**WORK INSTRUCTIONS:**
Repeat the whole listing exactly.

**SUPPLIED MATERIAL:**
============================================================
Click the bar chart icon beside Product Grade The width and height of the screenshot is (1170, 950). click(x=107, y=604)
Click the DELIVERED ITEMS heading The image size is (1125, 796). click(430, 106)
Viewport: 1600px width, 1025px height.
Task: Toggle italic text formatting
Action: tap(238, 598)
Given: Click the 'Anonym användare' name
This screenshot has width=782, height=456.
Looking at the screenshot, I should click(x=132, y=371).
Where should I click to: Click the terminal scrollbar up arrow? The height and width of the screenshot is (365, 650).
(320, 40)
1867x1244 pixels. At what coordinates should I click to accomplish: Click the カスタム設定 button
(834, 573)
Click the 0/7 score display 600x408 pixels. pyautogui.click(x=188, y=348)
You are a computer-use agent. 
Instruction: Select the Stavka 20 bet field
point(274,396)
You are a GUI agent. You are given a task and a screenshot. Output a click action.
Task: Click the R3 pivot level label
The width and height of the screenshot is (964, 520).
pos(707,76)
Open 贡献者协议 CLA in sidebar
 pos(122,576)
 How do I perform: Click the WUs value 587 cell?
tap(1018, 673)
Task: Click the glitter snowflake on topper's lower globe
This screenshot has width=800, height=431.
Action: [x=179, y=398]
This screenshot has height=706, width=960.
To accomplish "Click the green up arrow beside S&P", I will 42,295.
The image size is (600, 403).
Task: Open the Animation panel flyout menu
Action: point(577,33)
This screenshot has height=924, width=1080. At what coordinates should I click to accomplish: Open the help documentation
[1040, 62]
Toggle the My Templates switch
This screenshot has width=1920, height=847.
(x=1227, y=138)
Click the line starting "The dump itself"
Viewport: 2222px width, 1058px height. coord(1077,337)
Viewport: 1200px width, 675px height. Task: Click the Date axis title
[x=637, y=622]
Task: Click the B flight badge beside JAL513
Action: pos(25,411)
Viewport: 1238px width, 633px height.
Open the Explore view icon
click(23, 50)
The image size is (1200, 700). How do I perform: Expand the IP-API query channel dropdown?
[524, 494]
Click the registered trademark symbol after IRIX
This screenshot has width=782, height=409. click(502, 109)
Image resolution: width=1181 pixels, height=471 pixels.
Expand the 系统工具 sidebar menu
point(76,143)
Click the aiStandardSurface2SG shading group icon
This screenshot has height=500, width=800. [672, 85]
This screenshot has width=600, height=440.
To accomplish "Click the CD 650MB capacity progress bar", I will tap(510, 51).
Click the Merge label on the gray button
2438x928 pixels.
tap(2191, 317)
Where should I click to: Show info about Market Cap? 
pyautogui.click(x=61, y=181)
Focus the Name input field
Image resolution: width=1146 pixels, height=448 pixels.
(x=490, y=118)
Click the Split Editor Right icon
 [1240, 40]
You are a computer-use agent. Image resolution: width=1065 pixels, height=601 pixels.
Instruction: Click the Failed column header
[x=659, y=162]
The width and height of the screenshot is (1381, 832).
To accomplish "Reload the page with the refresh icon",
============================================================
**RESULT OF THIS EXERCISE:**
Click the bar chart icon beside Product Grade The width and height of the screenshot is (1170, 950). click(x=107, y=604)
Click the DELIVERED ITEMS heading The image size is (1125, 796). click(430, 106)
Viewport: 1600px width, 1025px height.
Task: Toggle italic text formatting
Action: tap(238, 598)
Given: Click the 'Anonym användare' name
This screenshot has width=782, height=456.
Looking at the screenshot, I should click(x=132, y=371).
Where should I click to: Click the terminal scrollbar up arrow? The height and width of the screenshot is (365, 650).
(320, 40)
1867x1244 pixels. At what coordinates should I click to accomplish: Click the カスタム設定 button
(834, 573)
Click the 0/7 score display 600x408 pixels. pyautogui.click(x=188, y=348)
You are a computer-use agent. 
Instruction: Select the Stavka 20 bet field
point(274,396)
You are a GUI agent. You are given a task and a screenshot. Output a click action.
Task: Click the R3 pivot level label
The width and height of the screenshot is (964, 520).
pos(707,76)
Open 贡献者协议 CLA in sidebar
 pos(122,576)
 How do I perform: Click the WUs value 587 cell?
tap(1018, 673)
Task: Click the glitter snowflake on topper's lower globe
This screenshot has width=800, height=431.
Action: [x=179, y=398]
This screenshot has height=706, width=960.
To accomplish "Click the green up arrow beside S&P", I will 42,295.
The image size is (600, 403).
Task: Open the Animation panel flyout menu
Action: point(577,33)
This screenshot has height=924, width=1080. At what coordinates should I click to accomplish: Open the help documentation
[1040, 62]
Toggle the My Templates switch
This screenshot has width=1920, height=847.
(x=1227, y=138)
Click the line starting "The dump itself"
Viewport: 2222px width, 1058px height. coord(1077,337)
Viewport: 1200px width, 675px height. Task: Click the Date axis title
[x=637, y=622]
Task: Click the B flight badge beside JAL513
Action: pos(25,411)
Viewport: 1238px width, 633px height.
Open the Explore view icon
click(23, 50)
The image size is (1200, 700). How do I perform: Expand the IP-API query channel dropdown?
[524, 494]
Click the registered trademark symbol after IRIX
This screenshot has width=782, height=409. click(502, 109)
Image resolution: width=1181 pixels, height=471 pixels.
Expand the 系统工具 sidebar menu
point(76,143)
Click the aiStandardSurface2SG shading group icon
This screenshot has height=500, width=800. [672, 85]
This screenshot has width=600, height=440.
To accomplish "Click the CD 650MB capacity progress bar", I will tap(510, 51).
Click the Merge label on the gray button
2438x928 pixels.
tap(2191, 317)
Where should I click to: Show info about Market Cap? 
pyautogui.click(x=61, y=181)
Focus the Name input field
Image resolution: width=1146 pixels, height=448 pixels.
(x=490, y=118)
Click the Split Editor Right icon
 [1240, 40]
You are a computer-use agent. Image resolution: width=1065 pixels, height=601 pixels.
Instruction: Click the Failed column header
[x=659, y=162]
The width and height of the screenshot is (1381, 832).
To accomplish "Reload the page with the refresh icon",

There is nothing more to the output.